#### TEXT BLOCK ####

When the Council met on 23 October, it condemned the repeated refusal of Iraqi authorities to allow access of Special Commission personnel to designated sites. Adopting resolution 1134 (1997) by a vote of 10 in favour to none against, with 5 abstentions (China, Egypt, France, Kenya, Russian Federation), the Council also expressed its firm intention to restrict the travel of Iraqi officials unless UNSCOM personnel were granted unrestricted access to designated sites and individuals. Such restrictions would obligate all States to deny entry into or transit through their territories of all Iraqi officials and members of the Iraqi armed forces who were responsible for or participated in instances of non-compliance with Council resolutions.
The representative of the Russian Federation, explaining his abstention, called the resolution "unbalanced", since it ignored various substantial elements of the Iraqi fulfilment of obligations. Furthermore, he said, the draft neglected to refer to the IAEA report that Iraq had made significant progress in the nuclear sphere, to the extent that the Iraqi dossier in that area could be closed. While there were deficiencies in Iraq's compliance with the Special Commission, the isolated incidents of the past month did not justify immediate adoption of additional sanctions, he added.

####

# EXPLORE THE MATERIAL:
[1] Do these statements agree with the resolution 1134 passage? Answer yes or no for each, and quote the words of the passage that decide it. (a) Resolution 1134 was adopted with no votes against. (b) Egypt voted against the resolution. (c) The representative of the Russian Federation held that the incidents of the past month justified immediate additional sanctions.
[2] Return the part of the resolution 1134 passage starting with "When the Council" and going on through "with Council resolutions.".
[3] Resume the resolution 1134 passage from where it stops.

#### DATA ####

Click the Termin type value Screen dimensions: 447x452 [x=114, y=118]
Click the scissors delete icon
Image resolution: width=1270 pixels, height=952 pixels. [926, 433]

####

# REPLIES:
[1]
(a) Yes: "by a vote of 10 in favour to none against"
(b) No: "with 5 abstentions (China, Egypt, France, Kenya, Russian Federation)"
(c) No: "the isolated incidents of the past month did not justify immediate adoption of additional sanctions"

[2]
When the Council met on 23 October, it condemned the repeated refusal of Iraqi authorities to allow access of Special Commission personnel to designated sites. Adopting resolution 1134 (1997) by a vote of 10 in favour to none against, with 5 abstentions (China, Egypt, France, Kenya, Russian Federation), the Council also expressed its firm intention to restrict the travel of Iraqi officials unless UNSCOM personnel were granted unrestricted access to designated sites and individuals. Such restrictions would obligate all States to deny entry into or transit through their territories of all Iraqi officials and members of the Iraqi armed forces who were responsible for or participated in instances of non-compliance with Council resolutions.

[3]
The representative of the United States, however, said that some had suggested that the Council ought to reward Iraq because, in their view, it was cooperating with UNSCOM to a greater degree than it had in the past. Noting deficiencies in Iraqi compliance with international investigations of their biological and chemical weapons programmes, he said that in the area of nuclear weapons "Iraq has lied about its programmes for too long and too recently to settle for anything less than absolute certainty that Iraq's nuclear ambitions have been completely neutralized".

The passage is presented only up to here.